Stored records:
•••

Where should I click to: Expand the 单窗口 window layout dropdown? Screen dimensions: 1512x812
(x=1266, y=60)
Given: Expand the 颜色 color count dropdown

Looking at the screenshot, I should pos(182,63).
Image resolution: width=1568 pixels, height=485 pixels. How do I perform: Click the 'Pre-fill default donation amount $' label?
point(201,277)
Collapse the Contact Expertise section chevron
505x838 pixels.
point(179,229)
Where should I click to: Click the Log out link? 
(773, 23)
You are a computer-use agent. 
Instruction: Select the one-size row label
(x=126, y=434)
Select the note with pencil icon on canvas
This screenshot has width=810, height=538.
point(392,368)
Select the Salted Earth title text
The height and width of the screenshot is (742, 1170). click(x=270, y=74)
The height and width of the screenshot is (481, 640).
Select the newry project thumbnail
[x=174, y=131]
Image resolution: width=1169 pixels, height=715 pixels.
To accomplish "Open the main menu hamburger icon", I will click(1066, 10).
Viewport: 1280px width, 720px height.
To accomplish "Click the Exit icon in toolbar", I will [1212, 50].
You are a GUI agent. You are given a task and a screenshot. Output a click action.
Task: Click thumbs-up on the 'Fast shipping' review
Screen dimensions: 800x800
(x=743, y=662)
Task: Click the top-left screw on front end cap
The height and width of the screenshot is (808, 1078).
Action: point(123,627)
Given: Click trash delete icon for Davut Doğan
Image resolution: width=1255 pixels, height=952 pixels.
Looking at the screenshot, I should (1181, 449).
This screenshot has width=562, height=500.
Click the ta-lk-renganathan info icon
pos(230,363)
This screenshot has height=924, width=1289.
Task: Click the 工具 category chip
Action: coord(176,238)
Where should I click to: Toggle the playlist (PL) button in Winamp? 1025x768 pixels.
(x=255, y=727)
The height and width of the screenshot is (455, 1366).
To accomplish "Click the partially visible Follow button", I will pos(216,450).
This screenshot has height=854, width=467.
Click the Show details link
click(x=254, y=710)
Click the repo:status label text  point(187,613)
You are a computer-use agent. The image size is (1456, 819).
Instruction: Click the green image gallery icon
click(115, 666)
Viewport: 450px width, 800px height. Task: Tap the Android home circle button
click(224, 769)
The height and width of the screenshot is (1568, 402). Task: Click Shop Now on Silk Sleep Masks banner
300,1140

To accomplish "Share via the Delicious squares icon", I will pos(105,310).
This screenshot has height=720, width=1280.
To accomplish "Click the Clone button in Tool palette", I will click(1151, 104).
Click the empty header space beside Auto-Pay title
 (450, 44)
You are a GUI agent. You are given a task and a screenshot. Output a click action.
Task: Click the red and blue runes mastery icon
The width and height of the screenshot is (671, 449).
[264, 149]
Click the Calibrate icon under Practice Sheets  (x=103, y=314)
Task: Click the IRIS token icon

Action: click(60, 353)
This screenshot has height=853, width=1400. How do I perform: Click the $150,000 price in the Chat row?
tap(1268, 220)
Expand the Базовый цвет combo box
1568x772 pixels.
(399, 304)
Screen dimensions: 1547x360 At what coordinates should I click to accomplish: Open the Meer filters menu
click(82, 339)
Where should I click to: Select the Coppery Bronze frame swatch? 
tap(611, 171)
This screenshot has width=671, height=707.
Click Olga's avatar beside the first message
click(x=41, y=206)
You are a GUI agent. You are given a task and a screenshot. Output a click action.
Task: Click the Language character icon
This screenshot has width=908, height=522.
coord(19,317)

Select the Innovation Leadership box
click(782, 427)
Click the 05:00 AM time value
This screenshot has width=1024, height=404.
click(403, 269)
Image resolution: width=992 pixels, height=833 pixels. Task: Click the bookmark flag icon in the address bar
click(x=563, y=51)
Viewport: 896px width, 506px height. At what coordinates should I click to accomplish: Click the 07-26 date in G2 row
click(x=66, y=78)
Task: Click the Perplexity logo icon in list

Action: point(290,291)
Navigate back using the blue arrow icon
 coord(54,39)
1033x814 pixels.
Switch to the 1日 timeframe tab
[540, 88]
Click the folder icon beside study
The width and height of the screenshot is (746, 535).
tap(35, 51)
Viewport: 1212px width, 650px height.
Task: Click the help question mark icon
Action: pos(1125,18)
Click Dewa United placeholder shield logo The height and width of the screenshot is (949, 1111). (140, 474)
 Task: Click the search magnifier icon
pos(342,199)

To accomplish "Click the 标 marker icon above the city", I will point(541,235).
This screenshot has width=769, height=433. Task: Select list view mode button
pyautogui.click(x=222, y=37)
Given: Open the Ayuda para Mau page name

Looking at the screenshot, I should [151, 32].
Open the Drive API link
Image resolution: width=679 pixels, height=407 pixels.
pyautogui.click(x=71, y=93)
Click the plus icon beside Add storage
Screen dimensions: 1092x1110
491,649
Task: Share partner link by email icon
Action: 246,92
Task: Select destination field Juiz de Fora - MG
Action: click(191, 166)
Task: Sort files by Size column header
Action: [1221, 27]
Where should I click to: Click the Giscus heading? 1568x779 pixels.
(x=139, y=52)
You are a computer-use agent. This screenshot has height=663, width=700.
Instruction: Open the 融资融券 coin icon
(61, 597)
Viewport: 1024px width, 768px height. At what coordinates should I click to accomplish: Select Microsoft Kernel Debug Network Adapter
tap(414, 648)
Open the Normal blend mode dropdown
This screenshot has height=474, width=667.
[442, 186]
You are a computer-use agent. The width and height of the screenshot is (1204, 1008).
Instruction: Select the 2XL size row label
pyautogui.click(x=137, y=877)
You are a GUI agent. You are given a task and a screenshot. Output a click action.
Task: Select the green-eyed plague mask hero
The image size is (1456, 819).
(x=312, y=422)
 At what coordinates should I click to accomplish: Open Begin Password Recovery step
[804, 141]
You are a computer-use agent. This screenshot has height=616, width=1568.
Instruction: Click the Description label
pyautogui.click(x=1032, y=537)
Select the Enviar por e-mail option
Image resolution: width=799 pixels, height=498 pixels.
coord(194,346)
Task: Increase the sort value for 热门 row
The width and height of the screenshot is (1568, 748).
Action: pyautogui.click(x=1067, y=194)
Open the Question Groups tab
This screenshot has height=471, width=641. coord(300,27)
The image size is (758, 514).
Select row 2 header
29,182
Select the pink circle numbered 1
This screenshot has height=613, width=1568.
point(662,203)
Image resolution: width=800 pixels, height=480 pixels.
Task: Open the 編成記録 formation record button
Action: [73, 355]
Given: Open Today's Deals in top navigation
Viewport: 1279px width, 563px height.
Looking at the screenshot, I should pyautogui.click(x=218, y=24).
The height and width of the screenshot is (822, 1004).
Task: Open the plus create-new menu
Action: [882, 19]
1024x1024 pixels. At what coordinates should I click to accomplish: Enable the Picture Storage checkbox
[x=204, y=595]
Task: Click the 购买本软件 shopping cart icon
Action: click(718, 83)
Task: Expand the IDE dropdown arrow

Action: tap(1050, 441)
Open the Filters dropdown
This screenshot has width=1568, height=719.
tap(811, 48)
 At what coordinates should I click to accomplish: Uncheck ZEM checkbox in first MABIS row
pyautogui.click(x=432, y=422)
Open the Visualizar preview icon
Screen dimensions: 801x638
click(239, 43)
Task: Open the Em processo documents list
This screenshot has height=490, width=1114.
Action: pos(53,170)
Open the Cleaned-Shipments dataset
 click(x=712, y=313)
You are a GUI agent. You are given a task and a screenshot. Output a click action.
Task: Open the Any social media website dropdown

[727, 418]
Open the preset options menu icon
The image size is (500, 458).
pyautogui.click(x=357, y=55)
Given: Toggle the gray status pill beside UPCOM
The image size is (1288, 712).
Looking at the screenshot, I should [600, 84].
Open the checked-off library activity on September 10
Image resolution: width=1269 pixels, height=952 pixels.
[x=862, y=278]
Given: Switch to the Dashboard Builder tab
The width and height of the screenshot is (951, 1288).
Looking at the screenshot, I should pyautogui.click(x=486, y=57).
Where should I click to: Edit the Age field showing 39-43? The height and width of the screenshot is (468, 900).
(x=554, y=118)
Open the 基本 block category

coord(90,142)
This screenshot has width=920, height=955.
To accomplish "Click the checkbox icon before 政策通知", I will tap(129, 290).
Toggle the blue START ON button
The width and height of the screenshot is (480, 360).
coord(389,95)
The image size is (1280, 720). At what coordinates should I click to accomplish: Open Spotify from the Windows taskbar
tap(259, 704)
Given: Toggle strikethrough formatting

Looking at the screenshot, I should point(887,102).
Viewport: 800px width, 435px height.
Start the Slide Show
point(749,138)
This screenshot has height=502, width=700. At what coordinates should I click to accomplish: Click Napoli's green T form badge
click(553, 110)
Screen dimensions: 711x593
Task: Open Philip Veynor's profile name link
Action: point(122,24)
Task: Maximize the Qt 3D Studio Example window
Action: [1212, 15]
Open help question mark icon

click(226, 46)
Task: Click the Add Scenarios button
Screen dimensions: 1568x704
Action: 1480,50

•••

Go through the records and copy each line with "status" in it.

Click the repo:status label text  point(187,613)
Given: Toggle the gray status pill beside UPCOM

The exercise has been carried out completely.